Dynamics of particles with cubic magnetic anisotropy in a viscous liquid

•Specific absorption rate of nanoparticles with cubic anisotropy in viscous liquid is calculated.•The viscous and magnetic magnetization reversal modes of particles are obtained.•Heating ability of iron nanoparticles is much higher than that of uniaxial ones.•The range of applicability of linear response theory is investigated. We calculated the specific absorption rate (SAR) and relaxation time of a dilute assembly of spherical iron nanoparticles with cubic anisotropy distributed in a viscous liquid. The behavior of unit magnetization vector was investigated by the solution of stochastic Landau–Lifshitz equation.
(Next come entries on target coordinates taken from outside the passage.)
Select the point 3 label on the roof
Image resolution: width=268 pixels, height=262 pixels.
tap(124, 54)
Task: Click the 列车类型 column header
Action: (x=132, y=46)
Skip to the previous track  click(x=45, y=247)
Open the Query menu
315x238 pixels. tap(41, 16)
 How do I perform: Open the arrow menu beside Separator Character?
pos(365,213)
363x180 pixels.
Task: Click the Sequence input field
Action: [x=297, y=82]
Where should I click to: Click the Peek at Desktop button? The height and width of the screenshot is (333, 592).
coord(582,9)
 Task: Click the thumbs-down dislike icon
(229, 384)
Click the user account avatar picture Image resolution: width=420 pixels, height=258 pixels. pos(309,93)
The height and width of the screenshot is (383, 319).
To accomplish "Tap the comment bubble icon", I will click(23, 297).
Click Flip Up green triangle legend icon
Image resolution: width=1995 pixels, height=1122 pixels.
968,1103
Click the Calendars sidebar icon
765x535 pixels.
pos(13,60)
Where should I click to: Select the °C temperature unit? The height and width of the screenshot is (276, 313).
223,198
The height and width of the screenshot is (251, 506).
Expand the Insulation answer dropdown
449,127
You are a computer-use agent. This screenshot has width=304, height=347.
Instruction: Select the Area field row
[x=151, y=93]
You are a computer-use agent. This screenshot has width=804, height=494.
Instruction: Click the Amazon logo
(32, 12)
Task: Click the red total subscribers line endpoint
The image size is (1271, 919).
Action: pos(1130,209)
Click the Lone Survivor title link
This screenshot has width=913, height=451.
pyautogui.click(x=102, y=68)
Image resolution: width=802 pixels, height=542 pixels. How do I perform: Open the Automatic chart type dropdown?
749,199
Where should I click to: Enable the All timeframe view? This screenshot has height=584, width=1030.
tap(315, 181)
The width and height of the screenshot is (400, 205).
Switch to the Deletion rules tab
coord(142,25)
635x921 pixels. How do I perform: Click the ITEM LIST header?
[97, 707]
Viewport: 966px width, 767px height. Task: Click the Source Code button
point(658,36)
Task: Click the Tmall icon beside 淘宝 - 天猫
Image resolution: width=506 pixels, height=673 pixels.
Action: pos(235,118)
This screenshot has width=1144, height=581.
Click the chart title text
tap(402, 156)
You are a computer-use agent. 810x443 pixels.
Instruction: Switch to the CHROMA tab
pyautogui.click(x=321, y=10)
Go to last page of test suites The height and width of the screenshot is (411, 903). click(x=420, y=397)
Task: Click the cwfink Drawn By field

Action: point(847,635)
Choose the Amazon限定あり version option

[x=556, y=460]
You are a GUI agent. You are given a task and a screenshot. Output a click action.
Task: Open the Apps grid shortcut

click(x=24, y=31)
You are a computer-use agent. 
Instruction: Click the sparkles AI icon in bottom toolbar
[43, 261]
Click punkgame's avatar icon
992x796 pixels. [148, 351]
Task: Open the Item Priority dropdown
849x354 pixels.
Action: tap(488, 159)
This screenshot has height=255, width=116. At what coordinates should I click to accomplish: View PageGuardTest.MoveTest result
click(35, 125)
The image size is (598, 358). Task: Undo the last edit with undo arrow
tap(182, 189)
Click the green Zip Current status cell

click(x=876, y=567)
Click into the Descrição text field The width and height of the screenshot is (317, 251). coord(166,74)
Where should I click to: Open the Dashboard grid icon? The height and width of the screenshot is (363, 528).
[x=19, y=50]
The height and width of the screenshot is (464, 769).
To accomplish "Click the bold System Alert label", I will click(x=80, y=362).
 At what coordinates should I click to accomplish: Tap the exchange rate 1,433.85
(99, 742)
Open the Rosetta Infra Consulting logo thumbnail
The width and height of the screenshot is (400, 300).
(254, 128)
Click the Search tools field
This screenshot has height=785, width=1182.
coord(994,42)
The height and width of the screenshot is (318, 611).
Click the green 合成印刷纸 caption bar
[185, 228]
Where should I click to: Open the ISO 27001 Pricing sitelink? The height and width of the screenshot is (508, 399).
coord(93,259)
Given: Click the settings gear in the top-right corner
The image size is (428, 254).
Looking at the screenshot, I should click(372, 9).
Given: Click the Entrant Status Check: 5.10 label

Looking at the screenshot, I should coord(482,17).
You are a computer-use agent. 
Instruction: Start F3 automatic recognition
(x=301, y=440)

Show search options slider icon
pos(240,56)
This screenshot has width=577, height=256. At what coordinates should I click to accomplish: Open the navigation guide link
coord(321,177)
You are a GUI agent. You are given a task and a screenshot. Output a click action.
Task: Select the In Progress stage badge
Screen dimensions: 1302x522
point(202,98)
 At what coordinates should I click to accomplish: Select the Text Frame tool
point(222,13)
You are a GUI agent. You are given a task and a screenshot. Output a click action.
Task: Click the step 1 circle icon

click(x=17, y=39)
The spatial orientation of magnetic nanoparticle was determined by the set of stochastic equations for multiple particle directors. The particle viscous and magnetic magnetization reversal modes are revealed at low and sufficiently high amplitudes of alternating magnetic field, respectively. The SAR of iron nanoparticle assembly is shown to exceed significantly that of iron oxide nanoparticles with uniaxial anisotropy at the same amplitudes and frequencies of applied magnetic field. The linear response theory is shown to be valid only at small magnetic field amplitudes, H0 ≤ 50–70 Oe.